From the late 1960s into the 1980s, Charlotte, North Carolina, created the most desegregated school system in the nation. An elaborate system of cross-town busing ensured that schools across the system were balanced racially and economically. Many Charlotteans believed that this inter-racial achievement played a major role in the city's growing prosperity during this era.

Charlotteans' pride in desegregation showed clearly in a once-famous moment in Charlotte's past, the day in 1984 that Ronald Reagan came to town. Reagan was tremendously popular in Charlotte, and the people who gathered to hear him cheered with gusto – until the moment he denounced school busing as "a social experiment that nobody wants." People who were there that day will tell you that the crowd went ice-cold at those words. Charlotteans were proud that their children were learning to live and work together. Even Ronald Reagan could not tell them otherwise.

Today, a decade after a federal judge ordered an end to busing for desegregation, the school landscape looks nothing like it did in 1984. High-poverty, high-minority schools cluster at the city's center. Low-poverty, largely white schools ring the suburban edges. In-between, parents fret about maintaining their schools' "diversity" – a word which has come to mean "a comfortable number of middle-class, white families." Far more students attend private school than did during busing's heyday.

As desegregation has waned in Charlotte, so has its memory. Many of the families who have moved to Charlotte in recent years have no idea that school desegregation was once considered one of the city's greatest achievements. Busing is most often invoked by critics who denounce it as a "failure" or as "social engineering." Memories of the sense of community, the openness of mind, the commitment to fairness that marked the busing era have largely faded from public view.

In the end, it seems, Ronald Reagan has prevailed. Today, the majority of parents – whether Democrats, Republicans or independents – subscribe to Reagan's vision of individual choice, regardless of the consequences for others. Parents with the money to choose their neighborhoods search out the "best" schools for their own children – generally those schools with low poverty rates and high test scores. Private wealth and resources now concentrate at those favored schools, leaving children in low-income neighborhoods with a far more restricted range of educational choices.
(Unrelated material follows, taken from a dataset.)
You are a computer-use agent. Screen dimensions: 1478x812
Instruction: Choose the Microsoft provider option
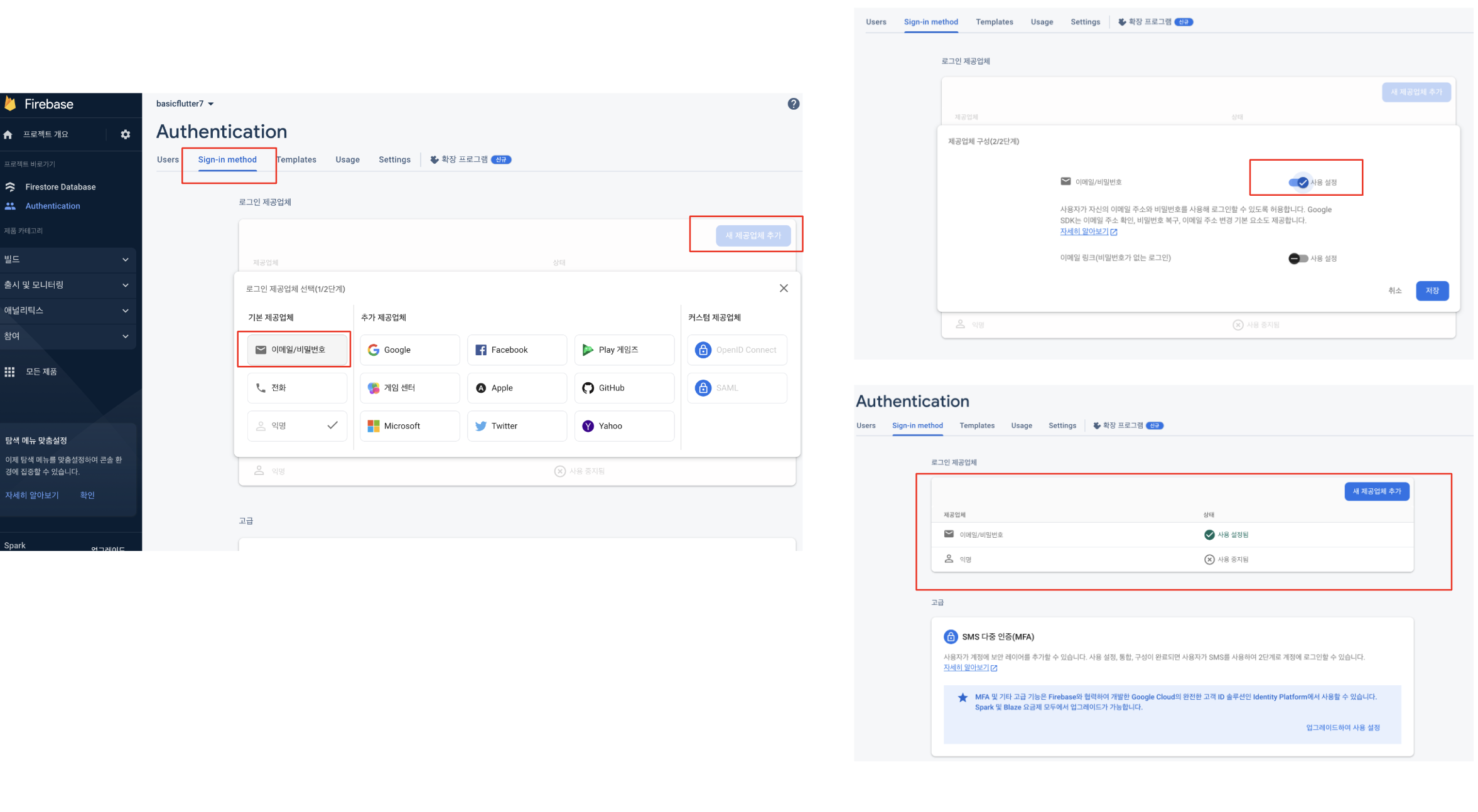click(409, 426)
It makes me sad to see so many people who seem unwilling or unable to envision any alternative to these growing inequities. I think the loss of community memory plays a key role in this limited vision.

Peter and I believed that we could make a difference at Shamrock because we knew desegregation had worked in Charlotte in the past. We believed in the potential of Parker's classmates because North Carolina history is full of examples of working class communities where people seized on opportunities and accomplished remarkable things. Sadly, the history most people learn today – a history full of wars and laws and a bare handful of high-level leaders – barely hints at the possibilities that lie within all of us. How do we start to recover these other, more empowering memories?
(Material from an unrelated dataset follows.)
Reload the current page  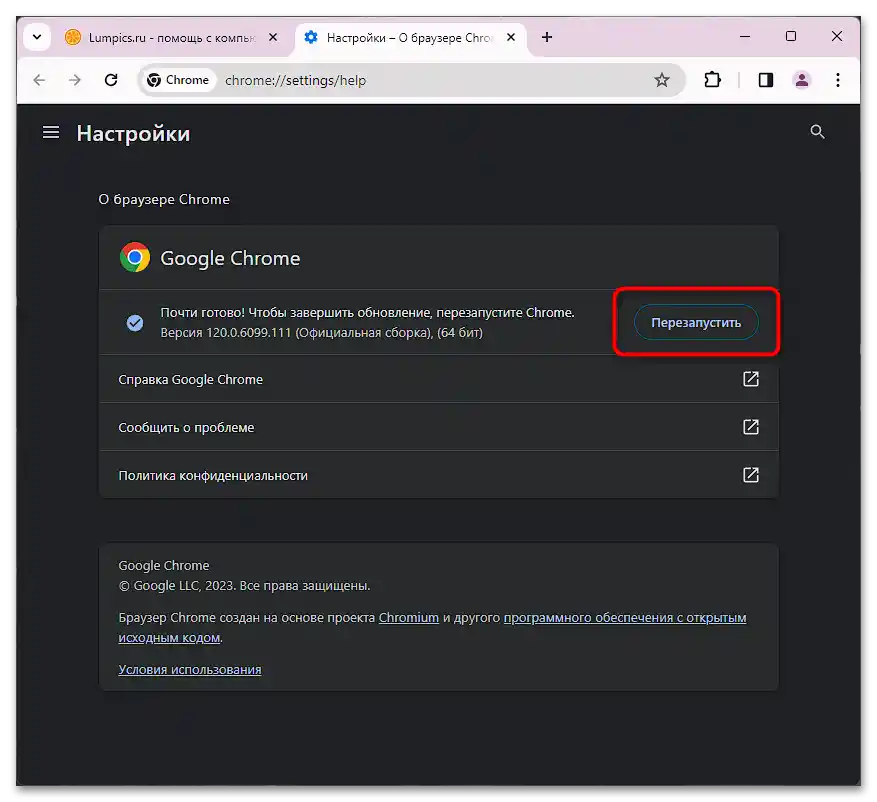[111, 80]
Wednesday, September 23, 2009

How we got to Shamrock

In the spring of 2004, our son, Parker, was three years old, and it seemed time to start thinking about schools. But in Charlotte, in 2004, there were few easy choices.
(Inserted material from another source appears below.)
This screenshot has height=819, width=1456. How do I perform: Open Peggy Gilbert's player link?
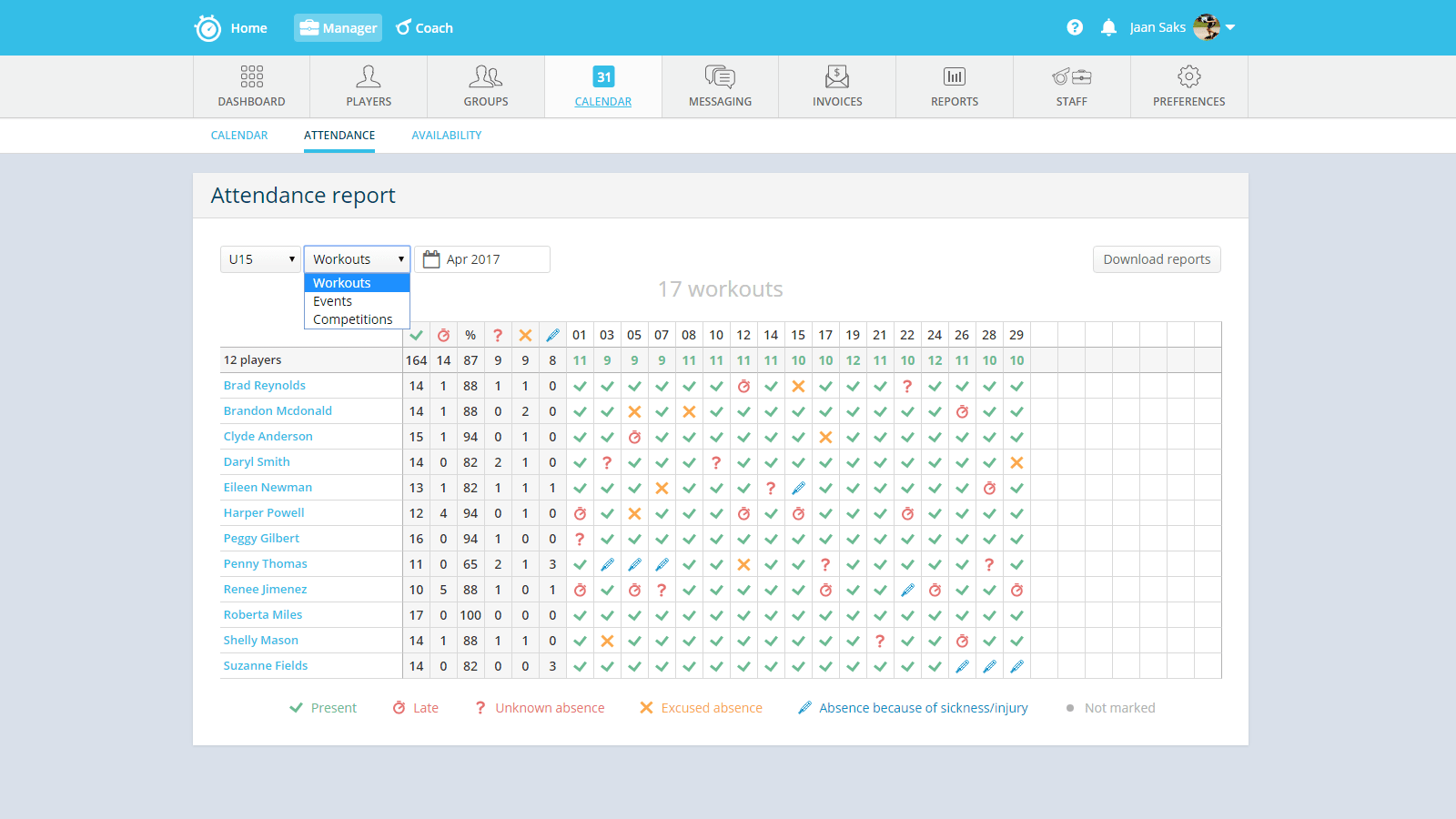point(261,539)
From the late 1960s through 2001, Charlotte had desegregated its schools through an extensive busing plan. Then, however, a court order ended that plan. As parents scrambled to find new places for their children, the city's schools were rapidly resegregating, by class and race.

Our neighborhood's assigned school, Shamrock Gardens Elementary, was no exception. Few residents of our affluent neighborhood sent their children to the school. Instead, they left the neighborhood, placed their children in magnets, or paid for private academies. With a student body that was 90 percent poor and 90 percent minority, Shamrock became a classic example of a resegregated school.

As a historian, I had studied Charlotte's past. I believed – and still believe – that desegregating the schools was a stunning accomplishment. Peter and I were appalled by the speed with which it was slipping away. We did not want to be part of that trend.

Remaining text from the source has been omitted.